Customs to share earnings with LGUs

At long last, after years of court battle in the Supreme Court, local governments in the provinces including Negros Oriental’s cities and towns, will soon regularly receive their just share from the earnings of the notorious flagship agency the Bureau of Customs on top of the traditional Internal Revenue Allotments (IRA). The biggest obstacle will be the office of the President which is reported to be the traditional recipient of this old multi million bonanza.

The lead petitioner in this game-changer case is the chairman of all Regional Development Councils in Luzon, Gov Hermilando Mandanas of Batangas.

Thus Congress is urged by LGUs to propose the passage of a resolution requesting the Department of Budget and Management (DBM) to urgently implement the SC decision.

The Supreme Court announced on July 4 its decision that the “just share” of LGUs must be computed and sourced from all national taxes and not just from the national internal revenue taxes.

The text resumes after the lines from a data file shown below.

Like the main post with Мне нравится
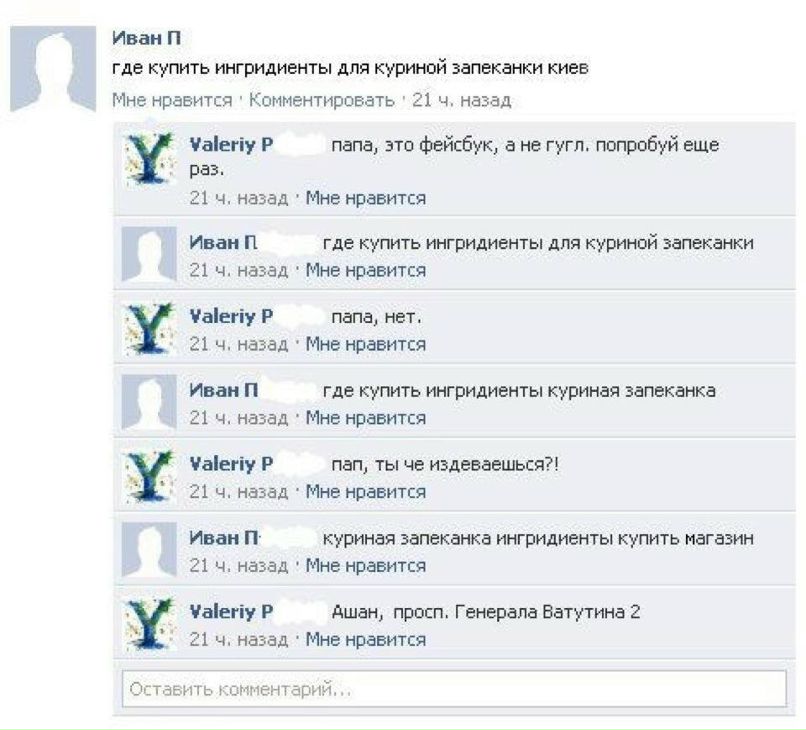806x730 pixels. point(172,100)
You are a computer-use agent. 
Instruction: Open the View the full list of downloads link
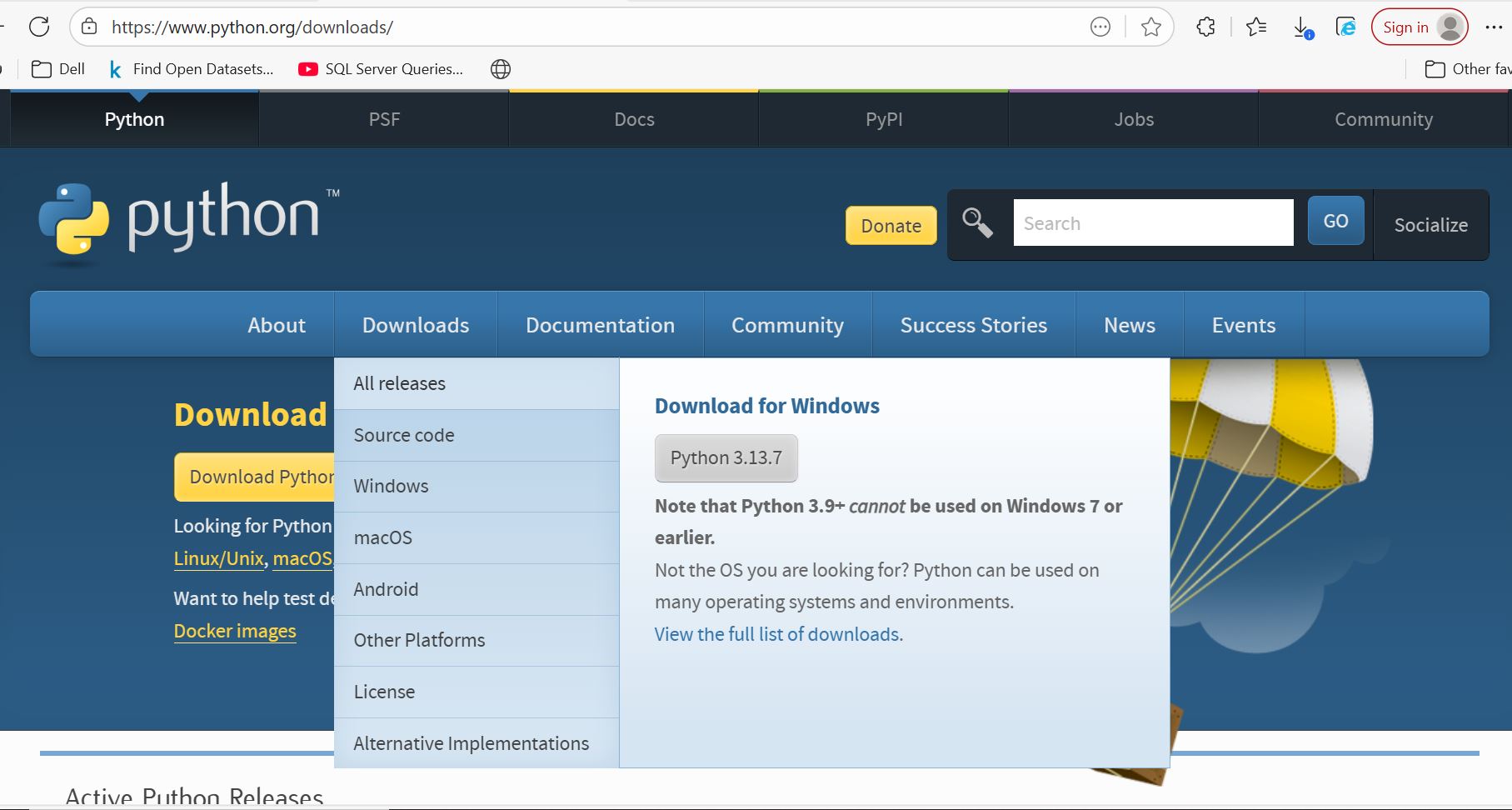[777, 635]
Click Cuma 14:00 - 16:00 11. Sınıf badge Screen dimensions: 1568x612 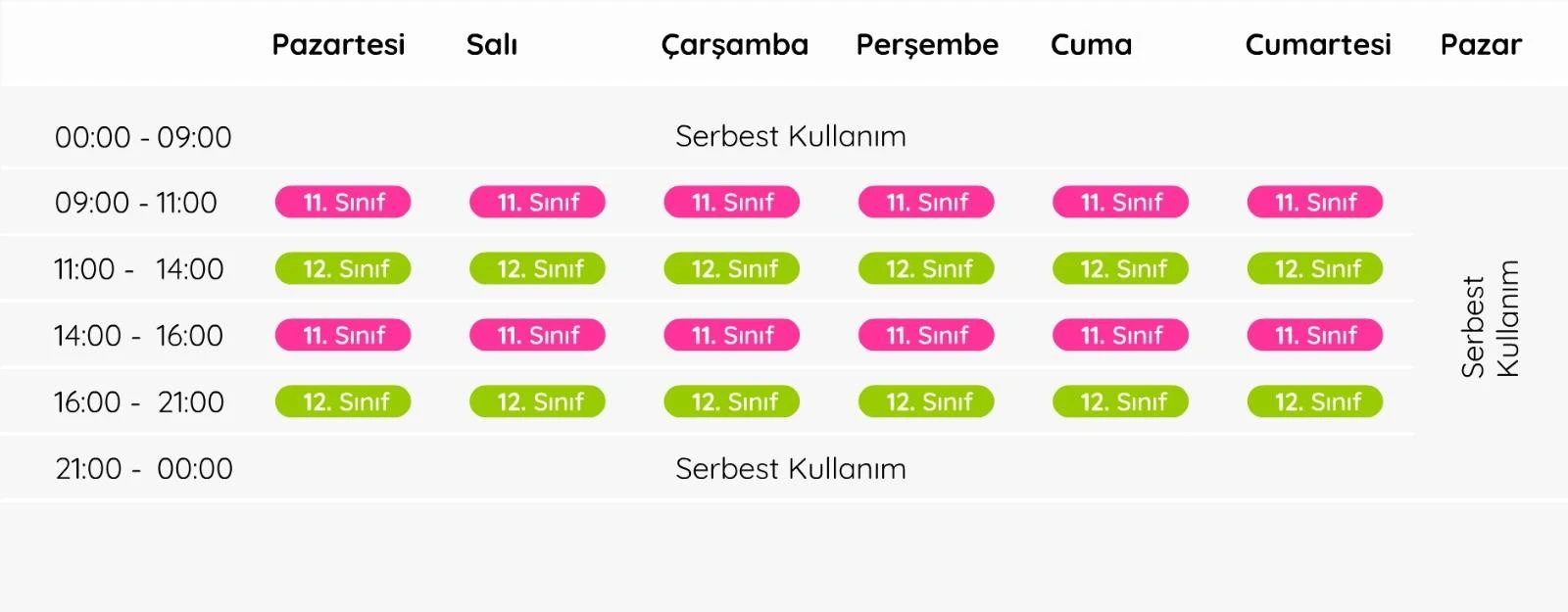click(x=1120, y=336)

“Implementing the ruling of the Supreme Court will enable the LGUs to efficiently and expediently serve the Filipino people and hasten the delivery of much needed and long delayed basic services,” petitioner Gov. Mandanas said. With this, the 2019 proposed budget of P640.6 billion allotment to local govenrments LGUs will increase by about 50% due to the inclusion of the Bureau of Customs collection of national taxes, including tariffs and custom duties.

“This is the real meaning of bottom-up budgeting and inclusive development. With increased funds, the real needs of the community will be attended by the community. Shifting money from the national government to the local government will mean devolved services can now be really funded, and this will also reduce underspending and corruption,” Mandanas added.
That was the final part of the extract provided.